Another Cylindrical Capacitor (Electric Field and Potential)

Cylindrical Capacitor (Electric Field and Potential)

You are given a long cylindrical capacitor made from two aligned cylindrical conductors of radius $a$ (the inner massive conductor) and $b$ (the outer tube) with length $l$.

The capacitor is long, that is $l>>a$, or l is infinite. On the inner conductor there is a surface charge  $sigma$.

(a) Draw the capacitor with all the charges (initial and induced) on it, the electric field, and the Cartesian system.

(b) What is the electric field in between the conductors? Compute it by using Gauss law of your chosen surfaces.

(c) What is the potential difference V between the two conductors (it has to be positive)?

(d) What is the capacitance per unit length of this capacitor, that is $C/l$?

The figure is above. On the exterior surface of the inner cylinder we have surface charge density

$σ_1=+ Q/S(a)$    where $S(a)=2πa*L$
On the interior surface of the outer shell we have the surface charge density

$σ2=-Q/S(b)$   where $S(b)=2πb*L$

The total charge in absolute value, Q is the same on both inner and outer conductors.

▶ _Item coordinate data_
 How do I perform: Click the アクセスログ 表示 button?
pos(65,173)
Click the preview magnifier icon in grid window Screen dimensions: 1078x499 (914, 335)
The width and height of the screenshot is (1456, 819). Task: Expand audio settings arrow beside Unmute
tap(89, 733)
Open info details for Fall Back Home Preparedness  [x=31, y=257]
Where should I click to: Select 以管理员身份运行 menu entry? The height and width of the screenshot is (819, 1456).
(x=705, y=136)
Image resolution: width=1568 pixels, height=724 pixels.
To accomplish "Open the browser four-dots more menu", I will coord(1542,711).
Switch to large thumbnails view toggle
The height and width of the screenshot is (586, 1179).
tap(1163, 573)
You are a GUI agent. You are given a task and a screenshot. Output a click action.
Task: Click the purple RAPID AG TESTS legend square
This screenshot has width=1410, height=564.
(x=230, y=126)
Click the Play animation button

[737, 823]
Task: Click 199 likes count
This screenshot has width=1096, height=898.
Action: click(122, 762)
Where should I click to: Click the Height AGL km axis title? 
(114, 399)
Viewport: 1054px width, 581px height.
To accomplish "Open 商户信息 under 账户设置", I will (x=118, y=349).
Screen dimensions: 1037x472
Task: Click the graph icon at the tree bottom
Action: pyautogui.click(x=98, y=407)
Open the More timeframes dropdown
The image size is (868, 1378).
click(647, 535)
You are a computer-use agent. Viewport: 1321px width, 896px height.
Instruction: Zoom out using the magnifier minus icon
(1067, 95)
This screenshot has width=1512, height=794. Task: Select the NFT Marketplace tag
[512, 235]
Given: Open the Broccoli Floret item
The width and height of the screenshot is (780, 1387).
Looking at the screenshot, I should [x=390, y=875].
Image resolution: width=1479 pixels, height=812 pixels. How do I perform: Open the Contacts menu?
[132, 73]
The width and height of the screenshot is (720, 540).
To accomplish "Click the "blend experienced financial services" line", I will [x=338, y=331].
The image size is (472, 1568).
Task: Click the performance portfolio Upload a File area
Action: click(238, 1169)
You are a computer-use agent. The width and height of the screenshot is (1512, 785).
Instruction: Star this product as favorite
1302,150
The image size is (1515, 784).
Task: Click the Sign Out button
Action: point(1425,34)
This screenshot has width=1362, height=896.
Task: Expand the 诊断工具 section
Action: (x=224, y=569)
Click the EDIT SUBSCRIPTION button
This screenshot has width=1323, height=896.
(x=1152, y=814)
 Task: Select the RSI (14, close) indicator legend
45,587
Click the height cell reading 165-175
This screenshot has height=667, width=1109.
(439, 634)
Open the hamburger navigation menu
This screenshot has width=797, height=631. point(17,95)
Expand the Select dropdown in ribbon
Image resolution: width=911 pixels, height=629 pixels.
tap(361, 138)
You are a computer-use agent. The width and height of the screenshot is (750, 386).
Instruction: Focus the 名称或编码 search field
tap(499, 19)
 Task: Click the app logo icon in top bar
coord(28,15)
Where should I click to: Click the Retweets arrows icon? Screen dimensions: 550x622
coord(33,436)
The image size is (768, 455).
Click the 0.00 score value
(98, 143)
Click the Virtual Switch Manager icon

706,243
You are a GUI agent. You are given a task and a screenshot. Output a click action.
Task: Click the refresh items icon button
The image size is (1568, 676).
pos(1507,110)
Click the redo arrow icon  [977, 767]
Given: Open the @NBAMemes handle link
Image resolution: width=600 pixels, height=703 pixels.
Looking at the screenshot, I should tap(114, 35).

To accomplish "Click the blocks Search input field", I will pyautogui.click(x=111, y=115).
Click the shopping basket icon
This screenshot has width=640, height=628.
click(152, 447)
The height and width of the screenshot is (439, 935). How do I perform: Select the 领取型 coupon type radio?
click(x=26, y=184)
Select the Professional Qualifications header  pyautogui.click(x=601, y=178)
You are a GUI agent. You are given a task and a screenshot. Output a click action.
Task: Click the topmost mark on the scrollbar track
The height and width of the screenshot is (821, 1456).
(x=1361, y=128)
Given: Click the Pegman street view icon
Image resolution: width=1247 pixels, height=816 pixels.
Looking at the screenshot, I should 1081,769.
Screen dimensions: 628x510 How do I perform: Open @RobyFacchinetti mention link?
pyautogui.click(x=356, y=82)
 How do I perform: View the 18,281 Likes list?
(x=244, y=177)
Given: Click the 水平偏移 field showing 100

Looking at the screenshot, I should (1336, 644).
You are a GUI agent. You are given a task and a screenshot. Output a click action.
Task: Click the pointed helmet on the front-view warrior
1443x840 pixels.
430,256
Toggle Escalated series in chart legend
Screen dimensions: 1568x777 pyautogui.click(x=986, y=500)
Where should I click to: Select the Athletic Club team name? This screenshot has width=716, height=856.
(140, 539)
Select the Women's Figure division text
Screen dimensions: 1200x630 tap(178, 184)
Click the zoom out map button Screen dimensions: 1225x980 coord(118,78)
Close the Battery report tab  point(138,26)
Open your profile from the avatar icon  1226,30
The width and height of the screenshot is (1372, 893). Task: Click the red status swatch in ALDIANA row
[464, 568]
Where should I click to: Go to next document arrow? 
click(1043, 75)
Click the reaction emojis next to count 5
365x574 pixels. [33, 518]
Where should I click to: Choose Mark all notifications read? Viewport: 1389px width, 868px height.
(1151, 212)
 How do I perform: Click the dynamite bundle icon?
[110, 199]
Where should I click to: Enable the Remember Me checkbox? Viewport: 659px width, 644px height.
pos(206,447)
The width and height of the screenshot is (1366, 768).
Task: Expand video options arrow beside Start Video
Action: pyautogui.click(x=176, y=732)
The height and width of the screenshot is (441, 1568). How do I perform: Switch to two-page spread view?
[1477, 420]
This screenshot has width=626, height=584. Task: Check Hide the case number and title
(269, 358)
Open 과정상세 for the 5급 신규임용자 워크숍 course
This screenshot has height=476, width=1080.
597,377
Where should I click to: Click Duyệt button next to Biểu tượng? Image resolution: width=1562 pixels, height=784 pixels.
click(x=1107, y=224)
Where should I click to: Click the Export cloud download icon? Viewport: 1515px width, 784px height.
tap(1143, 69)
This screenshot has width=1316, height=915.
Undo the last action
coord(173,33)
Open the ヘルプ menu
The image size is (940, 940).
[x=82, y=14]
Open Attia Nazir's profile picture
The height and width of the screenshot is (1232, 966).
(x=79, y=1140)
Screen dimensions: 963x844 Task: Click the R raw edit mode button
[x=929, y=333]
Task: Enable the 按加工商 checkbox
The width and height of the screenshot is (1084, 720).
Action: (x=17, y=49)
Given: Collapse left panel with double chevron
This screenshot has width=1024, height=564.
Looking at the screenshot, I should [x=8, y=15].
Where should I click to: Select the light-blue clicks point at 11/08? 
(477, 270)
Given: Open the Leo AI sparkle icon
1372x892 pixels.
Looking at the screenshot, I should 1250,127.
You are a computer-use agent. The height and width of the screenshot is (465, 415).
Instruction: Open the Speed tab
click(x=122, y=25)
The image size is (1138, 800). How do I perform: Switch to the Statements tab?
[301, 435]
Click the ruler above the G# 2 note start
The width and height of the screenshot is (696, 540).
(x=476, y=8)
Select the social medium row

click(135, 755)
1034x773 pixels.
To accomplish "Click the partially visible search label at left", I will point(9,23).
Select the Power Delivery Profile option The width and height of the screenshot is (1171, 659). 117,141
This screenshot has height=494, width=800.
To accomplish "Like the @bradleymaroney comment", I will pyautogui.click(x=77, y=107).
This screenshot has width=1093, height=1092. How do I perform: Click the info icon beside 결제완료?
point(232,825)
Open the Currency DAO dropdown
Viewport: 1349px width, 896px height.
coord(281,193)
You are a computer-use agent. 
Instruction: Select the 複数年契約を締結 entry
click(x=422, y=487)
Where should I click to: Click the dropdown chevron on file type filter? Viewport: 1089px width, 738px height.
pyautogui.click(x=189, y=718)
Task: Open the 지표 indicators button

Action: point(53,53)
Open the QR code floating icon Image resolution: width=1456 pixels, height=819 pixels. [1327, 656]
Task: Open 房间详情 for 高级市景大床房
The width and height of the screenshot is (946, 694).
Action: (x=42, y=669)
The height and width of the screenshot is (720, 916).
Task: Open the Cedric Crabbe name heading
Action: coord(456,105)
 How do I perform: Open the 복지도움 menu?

▶ _SHORT TASK 1_
Duplicate the part of the capacitor problem that opens with the words containing "You are given" and closes with "to be positive)?".
▶ _SHORT TASK 2_
List the quantities that parts (b) through (d) of the capacitor problem ask you to find.

▶ _CORRECT RESULT 1_
You are given a long cylindrical capacitor made from two aligned cylindrical conductors of radius $a$ (the inner massive conductor) and $b$ (the outer tube) with length $l$.

The capacitor is long, that is $l>>a$, or l is infinite. On the inner conductor there is a surface charge  $sigma$.

(a) Draw the capacitor with all the charges (initial and induced) on it, the electric field, and the Cartesian system.

(b) What is the electric field in between the conductors? Compute it by using Gauss law of your chosen surfaces.

(c) What is the potential difference V between the two conductors (it has to be positive)?

▶ _CORRECT RESULT 2_
- The electric field in between the conductors
- The potential difference V between the two conductors
- The capacitance per unit length of the capacitor, C/l